Ки-Ту неожиданно проворным движением поднесла раскрытую коричневую ладошку под самый подбородок Карта Анджела.
— Утихни, Управник. Не дорос еще кричать на Ки-Ту. — И гнев замерз в его горле, и сделалось так, что не вымолвить ни слова. — Слушай, я буду говорить, и многое тебе придется просто запомнить, потому что понять не хватит ума. Я буду говорить быстро, ибо времени нет. У тебя нет, у твоей Солнечной, у горожан, у всех людей, что исторгла в незапамятные времена из себя Гора, и они все хуже и ожесточенней живут рядом с нею. («Исторгла Гора?» — хотел спросить Карт Анджел.) Да, Карти, сын Керра. Единственную, но самую важную сейчас тайну пронес с собой род Ки. Слушай.
Придет время, день это будет или ночь, в Дни Тепла это будет или в Дни Буранов, но Гора разверзнется вновь. И выйдет из нее Великий Огонь, и очень может статься, что Огонь уже забудет людей, и они не смогут справиться с ним. Тогда…
Ки-Ту говорила, прикрыв глаза и слегка раскачиваясь, а Управник Большой Карт слушал завороженно. Как в детстве. Он не понимал больше половины, но что понимал — объясняло все. По крайней мере, для него. И понимание это было ужасно, как может быть ужасной лишь сама истина.

Анджелка

…Белый снег и синий снег, и серый снег в цвет туч. Она летит по-над снегом, длинными полосами снег несет наискосок в степи под нею. Она впервые в жизни видит снежную степь так — проносящейся под ней внизу. Это очень красиво. Захватывает дыхание.
А вот вереницы перекати-мхов, еще разрозненные, цепочками один за другим, предвестники Большого Мшинного поля. И вот оно — густой бурой лохматой массой, скрывшей снег. Оно колышется и ползет.

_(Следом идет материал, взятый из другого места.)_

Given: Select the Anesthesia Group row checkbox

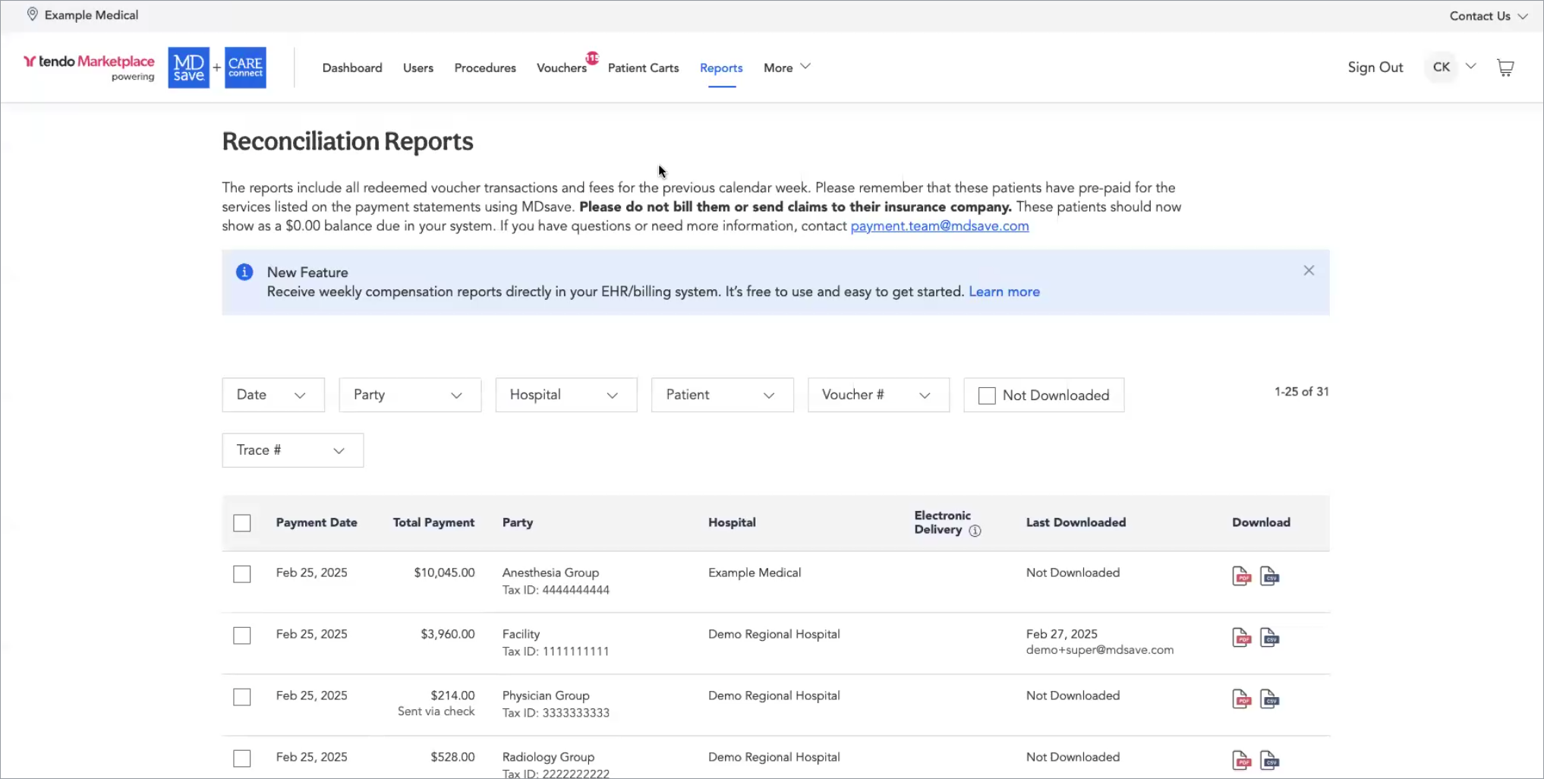Looking at the screenshot, I should click(242, 574).
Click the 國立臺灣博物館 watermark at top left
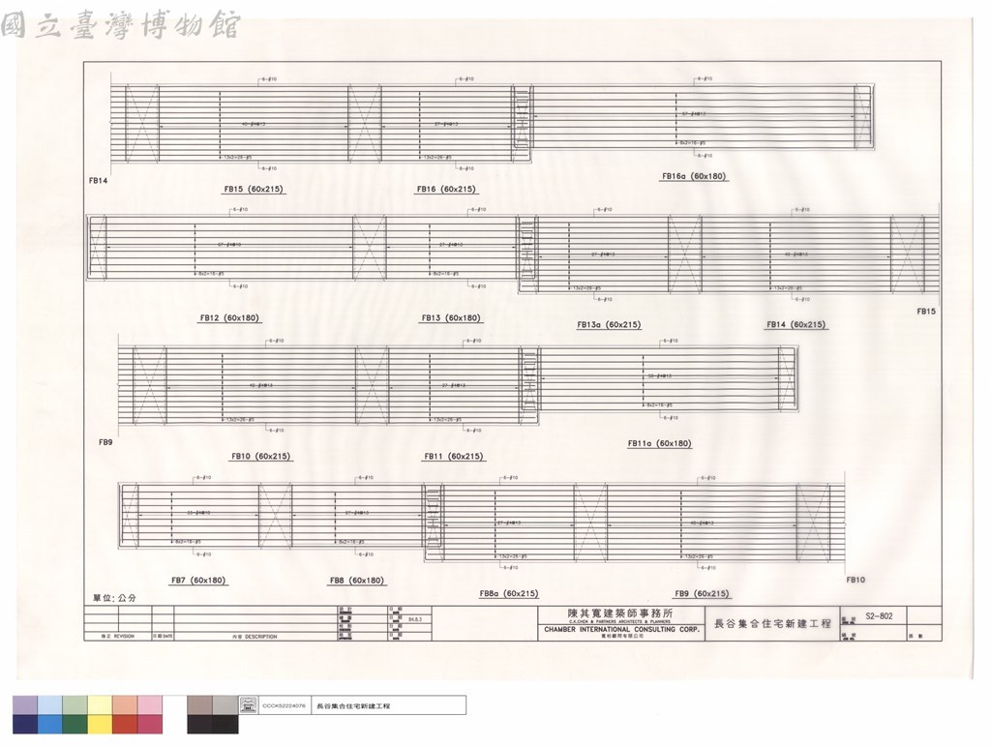991x747 pixels. pos(120,26)
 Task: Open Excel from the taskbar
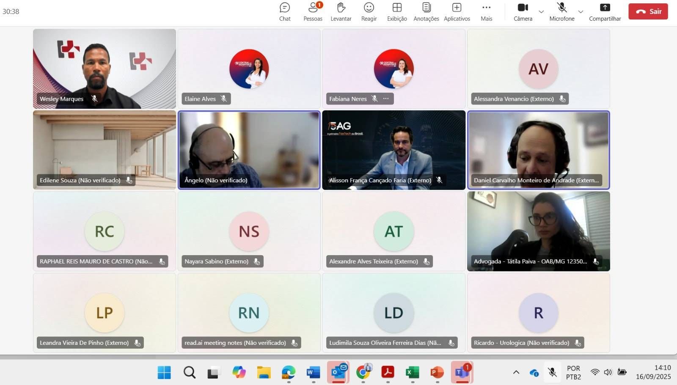click(412, 372)
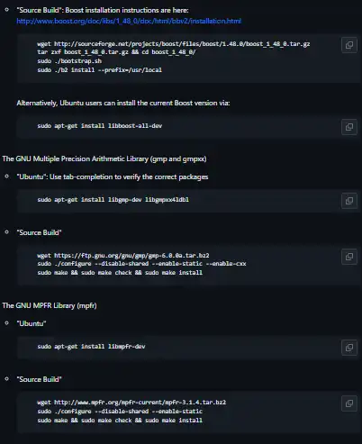
Task: Click the GNU MPFR Library (mpfr) heading
Action: point(50,305)
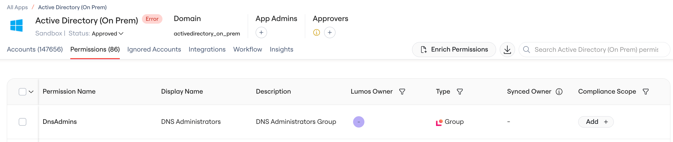This screenshot has height=142, width=673.
Task: Add compliance scope for DnsAdmins
Action: tap(596, 122)
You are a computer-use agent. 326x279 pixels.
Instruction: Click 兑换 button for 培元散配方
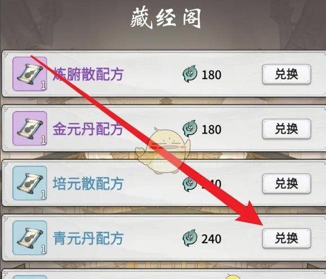pyautogui.click(x=287, y=184)
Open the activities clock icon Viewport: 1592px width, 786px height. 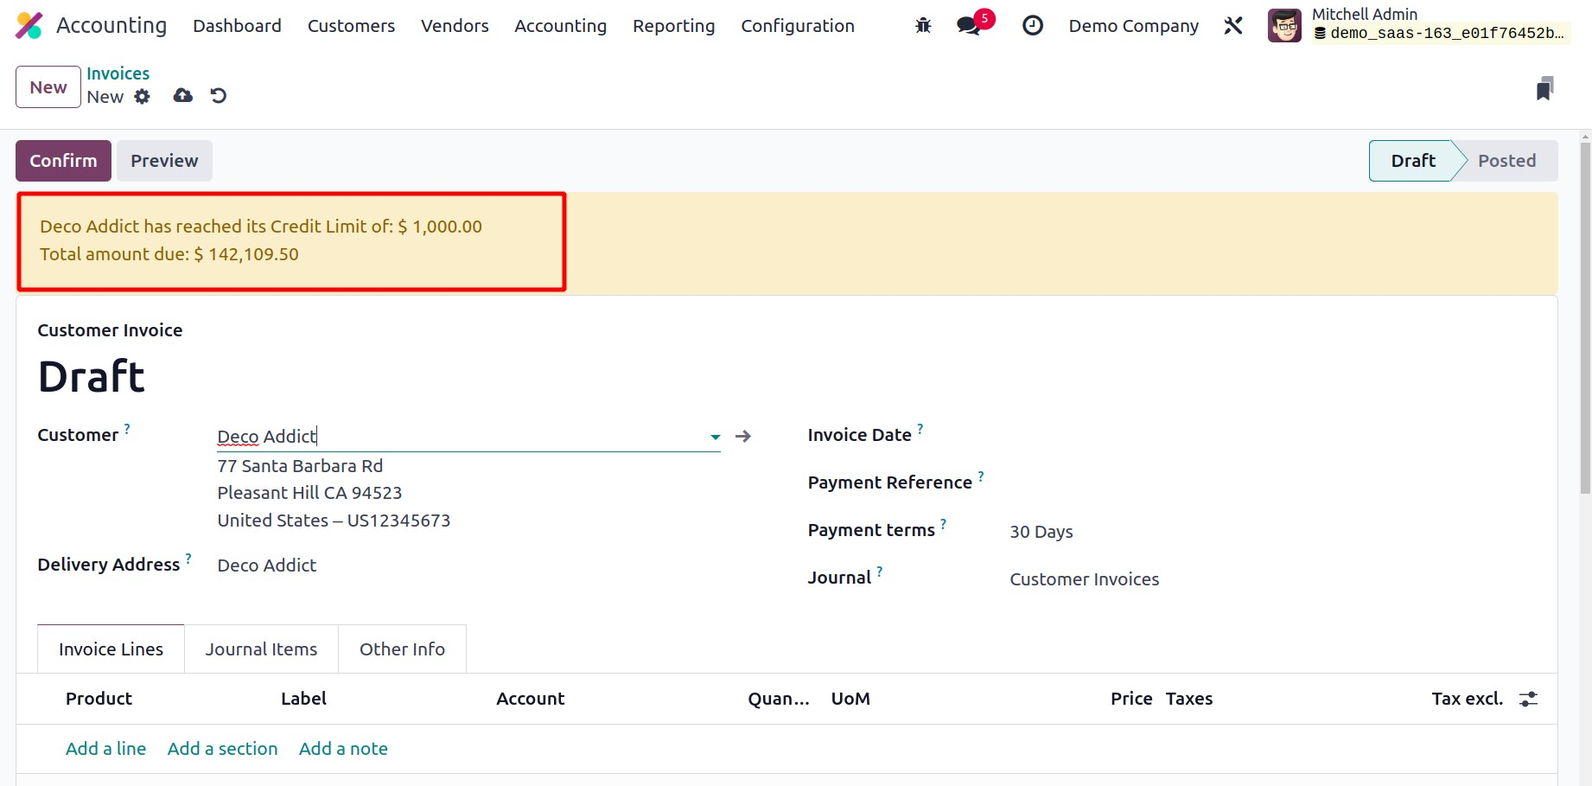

Странное происходит с Анджелкой. Она словно в тысяче мест сразу. Здесь, летящая над Мшиным полем, дальше — где кончается Долгий Край, и она еще не тает, что там, но туда сейчас лежит ее путь. Она и еще дальше, где не бывал совсем никто, и где хоть и нет столько снега, но так же холодно, и о голые скалы бьется седая волна за волной, и до того много этой воды без конца, что столько и быть не может. Хотя она помнит, что однажды видела уже бескрайнюю воду, если не эту, то похожую…
А еще она — позади, там, где остались люди в своих домах, невредимых и сгоревших. Она над многими селениями и внутри каждого дома. Она — с каждым из людей, и — со всеми вместе, и — сама по себе. И саму себя она почти видит где-то там, в одном из домов, но это как раз не самое важное…
А по правую руку от нее, летящей, — Гора. И еще немного — и Анджелка проникнет внутрь Горы, потому что теперь точно знает, что Гора полая, и в ней заперто такое пространство, какого не виделось еще человеку.
И в нем — те, кого она не может назвать, потому что их никак не называют. Но нет, сейчас она что-то слышала краем. Или пробормотала сама?
Но в своем полете она не одна. Их снова двое. Они снова вместе…
Все длилось мгновение, и мгновенно прекратилось. Исчезла степь, бегущая поземкой, полет прервался. Пропало ощущение, что вот-вот откроется нечто… Что? «Старшие» и «Новые, Здесь Рожденные» и о чем это? О ком?
Темнота. Духота. Тяжелый дух и тяжесть на груди от волглого покрывала. Вспомнился Громкий камень, фигура отца, удар по виску…
Анджелка нашла в себе силы не стонать и не шевелиться.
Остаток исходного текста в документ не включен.